Two Wellington-based Hindi language educators have come together to launch a new research foundation to mark the occasion of World Hindi Day on January 10.

It was on January 10, 1975, that the first World Hindi Conference was held in Nagpur, India and since 2006 every year this day is observed as World Hindi Day to promote the Hindi language all around the world.

To mark this occasion in New Zealand this year, the two Wellington-based educators Dr Pushpa Wood and Sunita Narayan have taken the lead to launch a new foundation with the objective of supporting the growth of the language.

What is involved?

The Indian Languages & Research Foundation (Bharatiya Bhasha evam Shodh Sansthan) will initially focus on supporting the growth of Hindi language, and subsequently focussing on other prominent Indian languages.

Speaking to the Indian Weekender Dr Wood said, “The Foundation's purpose is to advise, develop and evaluate a strategic approach for building capability and capacity of Indian languages providers in New Zealand.”

The two educators had collaborated on many previous occasions for supporting the growth of Hindi language in Aotearoa, including the recent most survey in the second half of 2018 aiming to find a snapshot of capability and capacity within New Zealand when it comes to Hindi teaching (Read Full story: What if Hindi gets included in NZ curriculum?).

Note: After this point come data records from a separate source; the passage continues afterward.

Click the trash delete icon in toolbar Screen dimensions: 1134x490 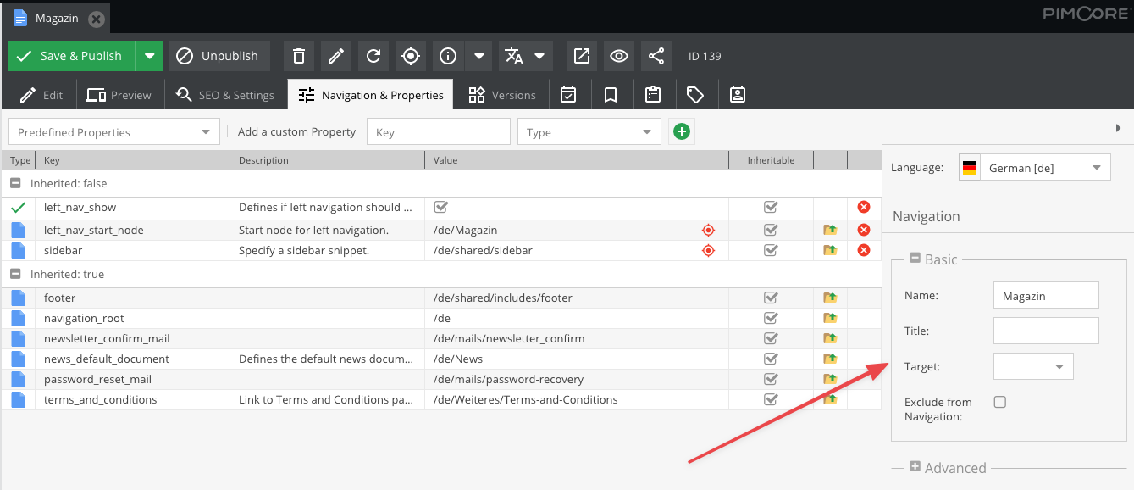298,56
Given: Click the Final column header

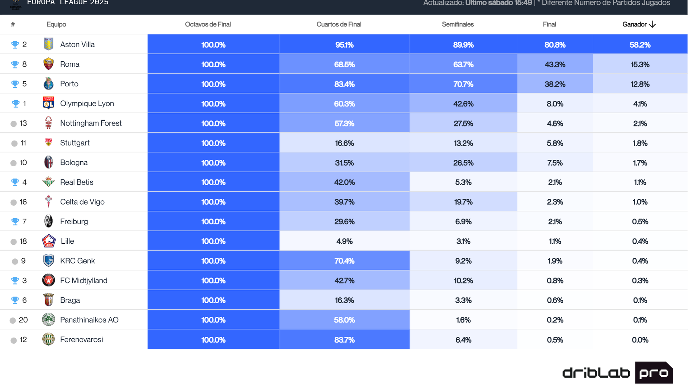Looking at the screenshot, I should pyautogui.click(x=549, y=24).

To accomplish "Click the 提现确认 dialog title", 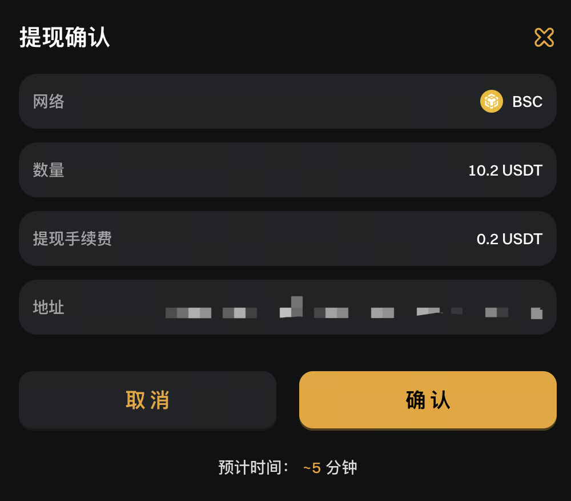I will tap(65, 38).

The educator-duo intends to use the insights gained from that survey to set the preliminary agenda for the newly formed Foundation.

“Based on the findings of that earlier survey, the priority initiative of this Foundation will be to create capability and capacity of Hindi teachers first followed by other Indian languages,” Dr Wood told the Indian Weekender.

Aiming for an inclusive model

It is envisaged that as the interest grows about other Indian languages, further initiatives will be introduced in the coming years.

“The main ethos of the Foundation will be to encourage, support and promote collaboration in strengthening Indian languages and culture through quality resources, training and ongoing professional development,” Dr Wood said.

Mrs Narayan, who was recently awarded the prestigious Vishwa Hindi Samman at the eleventh World Hindi Conference held in Mauritius in August 2018 was ecstatic about the launch of the new foundation.

“Hindi is now the 4th most commonly spoken language in Aotearoa New Zealand, and therefore a more strategic, coordinated approach is required,” Mrs Narayan said.

“It is our vision to develop an inclusive model that works for all languages, in all contexts and locations,” Mrs Narayan said.

Global institutions to support foundation’s endeavours in NZ

Explaining the modus-operandi of the newly conceived foundation, the ecstatic duo, told the Indian Weekender that they are confident of garnering the support of educators and institutions based overseas, primarily in India and Fiji, and engaged in the global promotion of Hindi language.

“We have garnered enough support from Indian educators and institutions to support our capacity building efforts in Aotearoa,” Mrs Narayan said.

Opportunity for collaboration

Meanwhile, the educators-duo is calling upon nominations and expressions of interest from Indian language educators and researchers from all around the country who are keen to be part of an advisory team for the Foundation.

“All existing Indian language and culture schools in New Zealand will have an opportunity to become associates of the Foundation,” Dr Wood said.

It is important to note that Hindi is amongst the 10 most powerful languages and third most spoken language in the world with projections from the United Nations that by 2050 it will become the eighth most powerful language in the world.